Batch-correction — backend zoo

Batch-correction — backend zoo#

This zoo holds one tutorial per ov.single.batch_correction(methods=...) backend. Every tutorial follows the same template — load → preprocess → call → embedding plot → key params → related — so you can swap methods by changing one line.

All ten notebooks ship with executed outputs rendered against real data — there is no code-only mode. Demos run on a ~6 000-cell subsample of the NeurIPS 2021 multi-batch hematopoiesis dataset (3 real donors, pre-annotated cell_type), except totalVI which uses scvi.data.pbmcs_10x_cite_seq because it needs real protein counts.

CPU-friendly backends#

Train on CPU in under a minute on the demo dataset.

Method	Tutorial	Family	Strength
Harmony	t_batch_harmony ✅	embedding (iterative clustering)	Fast default; out-of-core; atlas-scale.
ComBat	t_batch_combat ✅	empirical-Bayes (matrix-level)	Returns a corrected expression matrix.
Scanorama	t_batch_scanorama ✅	MNN panorama-stitch	Differing compositions across batches.
Seurat-CCA	t_batch_cca ✅	Canonical correlation analysis	Two-batch pairwise; Seurat parity, no R / rpy2.

Deep-learning backends (GPU-recommended)#

Train a neural network on the corrected latent representation.
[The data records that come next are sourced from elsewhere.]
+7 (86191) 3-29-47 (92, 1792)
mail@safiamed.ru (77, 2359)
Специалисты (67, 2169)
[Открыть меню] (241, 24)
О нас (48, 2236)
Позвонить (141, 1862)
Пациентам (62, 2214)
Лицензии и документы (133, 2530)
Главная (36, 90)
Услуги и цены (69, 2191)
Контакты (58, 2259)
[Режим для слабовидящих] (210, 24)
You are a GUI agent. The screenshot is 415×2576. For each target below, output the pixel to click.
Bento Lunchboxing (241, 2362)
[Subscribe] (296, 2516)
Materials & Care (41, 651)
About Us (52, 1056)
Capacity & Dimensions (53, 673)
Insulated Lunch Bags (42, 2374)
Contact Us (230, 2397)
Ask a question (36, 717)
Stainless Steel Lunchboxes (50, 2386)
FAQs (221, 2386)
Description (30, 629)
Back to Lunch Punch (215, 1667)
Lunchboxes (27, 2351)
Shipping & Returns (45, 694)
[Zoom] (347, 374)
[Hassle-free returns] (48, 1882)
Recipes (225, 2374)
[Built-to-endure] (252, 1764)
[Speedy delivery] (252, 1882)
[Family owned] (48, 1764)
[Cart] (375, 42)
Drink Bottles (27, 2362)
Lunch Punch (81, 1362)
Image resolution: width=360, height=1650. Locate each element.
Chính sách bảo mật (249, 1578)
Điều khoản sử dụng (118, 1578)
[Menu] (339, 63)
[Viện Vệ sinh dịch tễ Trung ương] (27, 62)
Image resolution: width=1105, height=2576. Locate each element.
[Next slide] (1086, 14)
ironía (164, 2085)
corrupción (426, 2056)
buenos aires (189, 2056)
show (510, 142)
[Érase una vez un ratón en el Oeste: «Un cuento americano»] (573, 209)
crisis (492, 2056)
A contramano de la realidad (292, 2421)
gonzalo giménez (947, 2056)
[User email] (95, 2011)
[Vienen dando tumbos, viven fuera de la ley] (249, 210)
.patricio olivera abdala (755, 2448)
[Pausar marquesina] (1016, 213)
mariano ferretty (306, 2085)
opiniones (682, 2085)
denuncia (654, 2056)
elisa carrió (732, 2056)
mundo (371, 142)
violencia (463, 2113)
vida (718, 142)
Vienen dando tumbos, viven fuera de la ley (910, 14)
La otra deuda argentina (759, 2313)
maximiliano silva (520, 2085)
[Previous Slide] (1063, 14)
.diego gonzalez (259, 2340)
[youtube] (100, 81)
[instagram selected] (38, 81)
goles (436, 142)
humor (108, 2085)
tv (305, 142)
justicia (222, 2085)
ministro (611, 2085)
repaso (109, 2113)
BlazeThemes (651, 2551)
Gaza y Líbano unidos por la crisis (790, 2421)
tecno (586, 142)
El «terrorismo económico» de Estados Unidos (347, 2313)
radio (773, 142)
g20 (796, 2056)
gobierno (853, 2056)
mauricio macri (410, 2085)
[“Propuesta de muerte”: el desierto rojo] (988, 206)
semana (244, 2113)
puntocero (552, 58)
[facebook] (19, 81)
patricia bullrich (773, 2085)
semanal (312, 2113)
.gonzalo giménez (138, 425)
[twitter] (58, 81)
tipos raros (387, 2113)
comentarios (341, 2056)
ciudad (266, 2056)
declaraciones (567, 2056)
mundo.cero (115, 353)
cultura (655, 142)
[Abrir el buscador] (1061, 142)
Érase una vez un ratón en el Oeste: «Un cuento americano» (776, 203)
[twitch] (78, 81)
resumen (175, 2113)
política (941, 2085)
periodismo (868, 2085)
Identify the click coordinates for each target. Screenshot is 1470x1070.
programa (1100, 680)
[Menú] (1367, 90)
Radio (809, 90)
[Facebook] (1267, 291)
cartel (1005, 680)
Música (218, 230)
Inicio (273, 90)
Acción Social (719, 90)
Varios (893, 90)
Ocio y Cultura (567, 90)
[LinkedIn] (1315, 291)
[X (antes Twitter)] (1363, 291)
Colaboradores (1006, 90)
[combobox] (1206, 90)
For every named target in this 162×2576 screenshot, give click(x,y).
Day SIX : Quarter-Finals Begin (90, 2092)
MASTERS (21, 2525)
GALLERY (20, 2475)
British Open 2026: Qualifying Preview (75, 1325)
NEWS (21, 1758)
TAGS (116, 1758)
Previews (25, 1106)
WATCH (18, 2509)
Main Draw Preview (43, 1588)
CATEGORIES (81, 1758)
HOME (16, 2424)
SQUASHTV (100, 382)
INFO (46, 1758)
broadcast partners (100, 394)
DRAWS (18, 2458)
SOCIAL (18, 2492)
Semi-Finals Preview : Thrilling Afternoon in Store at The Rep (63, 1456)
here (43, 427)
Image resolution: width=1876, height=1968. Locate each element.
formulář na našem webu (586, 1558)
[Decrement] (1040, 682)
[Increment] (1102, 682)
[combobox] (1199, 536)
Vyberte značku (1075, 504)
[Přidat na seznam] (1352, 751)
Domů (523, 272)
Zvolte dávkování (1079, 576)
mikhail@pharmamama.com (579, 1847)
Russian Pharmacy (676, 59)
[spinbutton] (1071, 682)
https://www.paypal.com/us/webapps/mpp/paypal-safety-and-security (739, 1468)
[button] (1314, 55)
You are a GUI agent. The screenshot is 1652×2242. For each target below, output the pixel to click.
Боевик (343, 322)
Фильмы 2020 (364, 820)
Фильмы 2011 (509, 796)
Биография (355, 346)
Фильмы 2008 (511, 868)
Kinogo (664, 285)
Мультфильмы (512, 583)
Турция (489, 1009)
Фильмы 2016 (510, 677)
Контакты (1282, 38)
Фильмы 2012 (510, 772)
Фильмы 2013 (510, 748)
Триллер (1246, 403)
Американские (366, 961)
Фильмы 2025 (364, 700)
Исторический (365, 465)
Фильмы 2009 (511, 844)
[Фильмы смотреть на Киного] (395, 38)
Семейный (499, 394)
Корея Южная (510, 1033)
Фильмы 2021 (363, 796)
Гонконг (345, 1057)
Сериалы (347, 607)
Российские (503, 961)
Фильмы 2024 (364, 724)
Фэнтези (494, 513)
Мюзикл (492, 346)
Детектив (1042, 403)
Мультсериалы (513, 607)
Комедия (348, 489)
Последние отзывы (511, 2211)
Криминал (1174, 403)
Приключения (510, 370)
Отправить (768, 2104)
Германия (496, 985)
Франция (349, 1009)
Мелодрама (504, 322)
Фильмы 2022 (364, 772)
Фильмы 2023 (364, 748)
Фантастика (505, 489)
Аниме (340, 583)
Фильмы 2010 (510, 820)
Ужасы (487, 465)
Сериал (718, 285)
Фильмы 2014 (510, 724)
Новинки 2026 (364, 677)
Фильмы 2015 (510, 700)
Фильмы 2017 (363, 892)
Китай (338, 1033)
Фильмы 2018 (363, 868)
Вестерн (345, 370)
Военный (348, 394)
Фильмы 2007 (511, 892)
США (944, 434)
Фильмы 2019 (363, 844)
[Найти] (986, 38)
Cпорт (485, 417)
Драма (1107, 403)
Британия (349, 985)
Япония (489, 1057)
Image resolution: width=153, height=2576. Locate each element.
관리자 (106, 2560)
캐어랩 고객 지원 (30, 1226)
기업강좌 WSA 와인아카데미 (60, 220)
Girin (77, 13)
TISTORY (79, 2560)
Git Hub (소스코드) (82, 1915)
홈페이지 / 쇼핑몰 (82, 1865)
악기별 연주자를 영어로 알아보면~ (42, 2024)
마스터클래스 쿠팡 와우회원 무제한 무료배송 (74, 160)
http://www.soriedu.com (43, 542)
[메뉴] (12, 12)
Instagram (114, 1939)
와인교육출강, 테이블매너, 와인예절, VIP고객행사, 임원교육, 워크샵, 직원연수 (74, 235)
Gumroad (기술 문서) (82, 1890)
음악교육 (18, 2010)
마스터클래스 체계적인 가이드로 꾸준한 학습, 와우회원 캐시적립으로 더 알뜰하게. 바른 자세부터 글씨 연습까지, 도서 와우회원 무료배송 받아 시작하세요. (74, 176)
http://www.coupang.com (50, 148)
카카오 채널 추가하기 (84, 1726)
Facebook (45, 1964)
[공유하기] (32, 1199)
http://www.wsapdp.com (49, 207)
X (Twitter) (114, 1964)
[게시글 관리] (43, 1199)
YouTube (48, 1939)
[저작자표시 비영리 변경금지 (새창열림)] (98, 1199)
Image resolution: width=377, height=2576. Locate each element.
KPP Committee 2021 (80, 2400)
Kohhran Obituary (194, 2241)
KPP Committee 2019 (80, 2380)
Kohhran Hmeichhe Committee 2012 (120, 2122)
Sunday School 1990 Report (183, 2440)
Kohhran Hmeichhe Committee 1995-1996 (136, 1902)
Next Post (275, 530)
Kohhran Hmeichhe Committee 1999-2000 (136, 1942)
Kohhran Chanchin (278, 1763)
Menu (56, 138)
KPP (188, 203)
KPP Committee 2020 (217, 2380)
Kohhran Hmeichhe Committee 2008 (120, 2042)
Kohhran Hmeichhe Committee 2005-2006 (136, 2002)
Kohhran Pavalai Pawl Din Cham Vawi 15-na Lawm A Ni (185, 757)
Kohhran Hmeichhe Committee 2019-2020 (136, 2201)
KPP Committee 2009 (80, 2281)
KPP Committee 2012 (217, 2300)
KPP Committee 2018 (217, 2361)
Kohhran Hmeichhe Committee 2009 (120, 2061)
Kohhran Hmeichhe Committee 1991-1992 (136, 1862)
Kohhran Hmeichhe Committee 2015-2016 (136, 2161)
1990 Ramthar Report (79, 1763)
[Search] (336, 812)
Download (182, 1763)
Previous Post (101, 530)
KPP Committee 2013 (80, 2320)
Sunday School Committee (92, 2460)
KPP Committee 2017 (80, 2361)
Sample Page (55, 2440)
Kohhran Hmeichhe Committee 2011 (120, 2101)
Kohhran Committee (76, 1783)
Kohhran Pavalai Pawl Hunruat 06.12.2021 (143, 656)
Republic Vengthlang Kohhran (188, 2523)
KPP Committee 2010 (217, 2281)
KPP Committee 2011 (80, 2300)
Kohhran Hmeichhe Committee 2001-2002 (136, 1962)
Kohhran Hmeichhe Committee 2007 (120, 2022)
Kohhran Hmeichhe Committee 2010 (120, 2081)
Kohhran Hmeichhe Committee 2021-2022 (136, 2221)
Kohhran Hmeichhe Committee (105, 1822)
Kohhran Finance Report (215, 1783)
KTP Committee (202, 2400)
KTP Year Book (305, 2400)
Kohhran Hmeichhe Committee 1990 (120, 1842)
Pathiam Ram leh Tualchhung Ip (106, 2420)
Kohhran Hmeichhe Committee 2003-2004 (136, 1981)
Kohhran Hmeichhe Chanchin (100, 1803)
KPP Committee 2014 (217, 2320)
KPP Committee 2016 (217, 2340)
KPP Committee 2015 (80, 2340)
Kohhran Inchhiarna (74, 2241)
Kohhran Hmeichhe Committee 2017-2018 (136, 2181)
The rendered outputs were produced on an H100 in 1.5–5 min per notebook with each library’s default max_epochs (scvi-tools auto-derives ≈400 epochs for ~6 k cells; scPoli defaults to 100). For larger datasets a GPU is strongly recommended; on CPU expect 10–30× longer.

Method	Tutorial	Optional dep	Family	Notes
scVI	t_batch_scvi ✅	`scvi-tools`	Deep VAE	Standard generative scRNA model with batch as covariate.
scANVI	t_batch_scanvi ✅	`scvi-tools`	Deep VAE + classifier head	Semi-supervised; requires `labels_key=`.
totalVI	t_batch_totalvi ✅	`scvi-tools`	Joint RNA + protein VAE	Needs raw protein counts in `obsm[...]`.
scPoli	t_batch_scpoli ✅	`scarches`	Conditional VAE with per-condition prototypes	Two-stage pretraining + fine-tune.
Concord	t_batch_concord ✅	`concord-sc`	Contrastive learning	Negative-pair contrastive training.

Variance-decomposition backend#

Method	Tutorial	Optional dep	Family	Notes
CellANOVA	t_batch_cellanova ✅	`cellanova`	Variance decomposition	Requires `control_dict={pool_name: [batch_labels]}` mapping cells expected to be biologically homogeneous across batches.

For the side-by-side comparison of every backend on the same dataset with scib-metrics scoring at the end, see ../t_single_batch.

Architecture#

Every backend writes its corrected representation to a stable obsm slot:

adata.obsm['X_pca_harmony']    # methods='harmony'
adata.obsm['X_combat']         # methods='combat'
adata.obsm['X_scanorama']      # methods='scanorama'
adata.obsm['X_scVI']           # methods='scVI'
adata.obsm['X_scANVI']         # methods='scANVI'
adata.obsm['X_totalVI']        # methods='totalVI'
adata.obsm['X_scPoli']         # methods='scPoli'
adata.obsm['X_cellanova']      # methods='CellANOVA'
adata.obsm['X_concord']        # methods='Concord'
adata.obsm['X_cca']            # methods='cca' / 'seurat_cca'

The mapping lives in omicverse.single._batch._BATCH_OBSM and drives both the per-method tutorials and the tracked decorator’s diagnostic-viz auto-attachment. Downstream tools (cluster, UMAP, CCC) consume any backend’s output via this schema — no if method == ... branching in your downstream code.